# Hollyoaks storyline



## jato1977 (Feb 13, 2009)

Hiya
Not sure if I'm posting in the correct area, but this was the best match I thought.
Just wanted to say how dissapointed I am by the up and coming story line about IVF treatment on Hollyoaks.
The character has just had a 2nd cycle of IVF which has failed. She then goes on to snatch a baby which has been abandoned outside a hospital. I feel this storyline will portray women who have been through multiple failed IVF treatments as desperate baby snatchers.
I realise the show is aimed at a teenage audience, but am still not happy about it.
Also, I don't think they put enough effort into showing how much goes into IVF treatment prior to OTD.
Just wondered if anyone else had any thoughts about it.

Jo x


----------



## jato1977 (Feb 13, 2009)

PS. This is a link to an article about the story line.
http://www.whatsontv.co.uk/soaps/hollyoaks/interviews/dianes-babysnatch-drama/10312

/links


----------



## LittleMissM (Jul 23, 2010)

I agree. I really thought well done Hollyoaks till I saw what they planned to do   Shame on them!


----------



## Niknaks (Sep 21, 2010)

I see a pattern developing...
A few years ago there was a similar storyline in Eastenders!

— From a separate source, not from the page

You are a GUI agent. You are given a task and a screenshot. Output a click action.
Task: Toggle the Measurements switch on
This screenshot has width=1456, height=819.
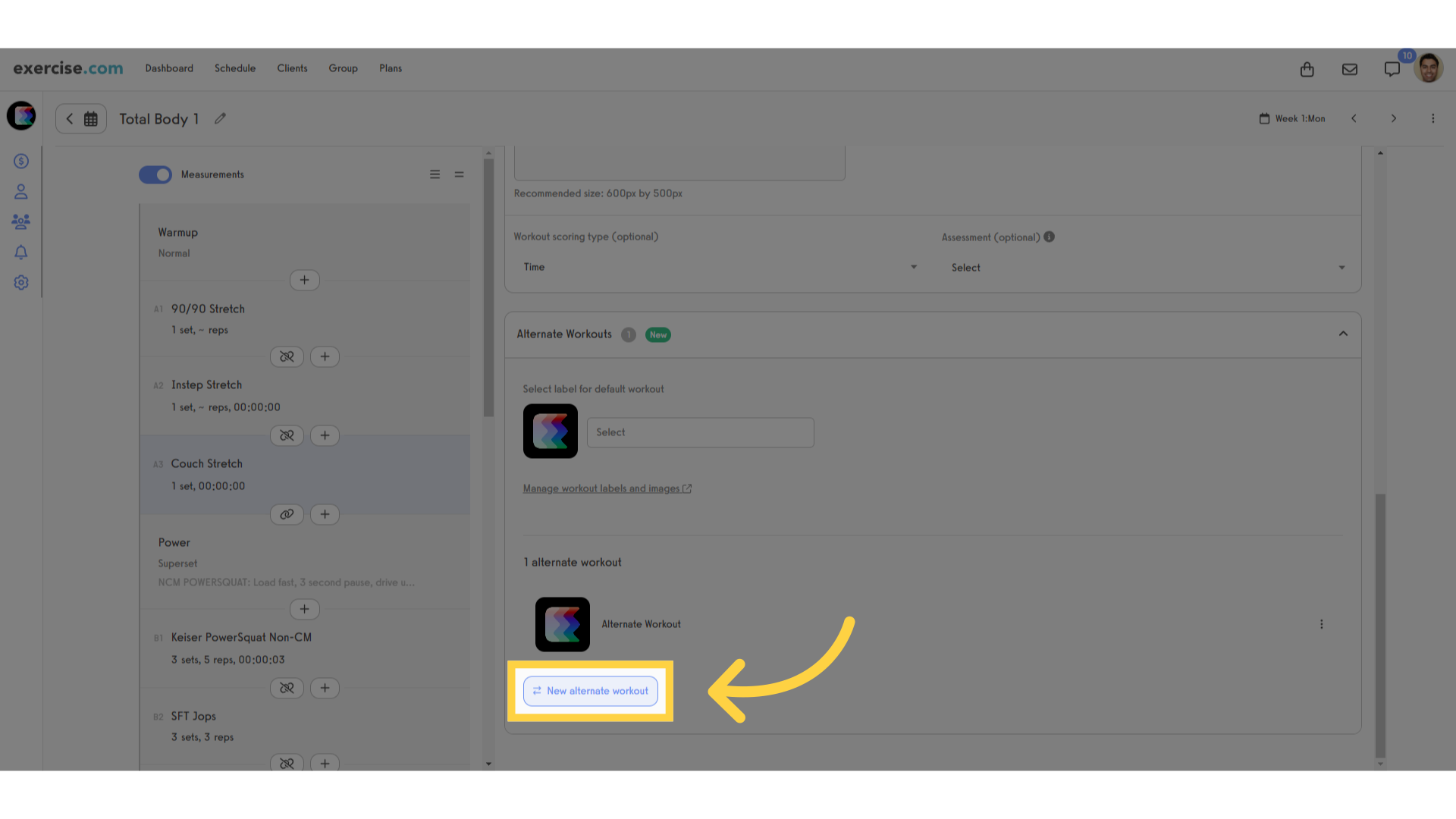coord(155,174)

The character Doctor May had had unsuccessful IVF and then went on to attempt to buy/kidnap another woman's baby. [http://en.wikipedia.org/wiki/May_Wright]

Another insane infertile woman to reinforce the TV stereotype. Sigh.

Niknaks x

This post contains an unconfirmed link/information and readers are reminded that FertilityFriends.co.uk or its owners are not responsible for the content of external internet sites


----------



## Bellini (May 2, 2008)

I agree. So disappointed in Hollyoaks. Such a wasted opportunity. They've just done a huge sensitive storyline on cervical cancer and they could have done a lovely storyline about infertility with some helpline at the end or something for information as I don't know about others, but I've watched Hollyoaks since the start (I'm now mid-30s) and I know lots of people who watch it are a similar age and are now planning their families.

Shame.


----------



## ♥JJ1♥ (Feb 11, 2006)

why not write in to them and lodge your complaint 
L x


----------



## LittleMissM (Jul 23, 2010)

This is the link to Ofcom about making a complaint after the programme has aired.

https://stakeholders.ofcom.org.uk/tell-us/specific-programme-epg

This is the online complaint for for E4 that make and show Hollyoaks.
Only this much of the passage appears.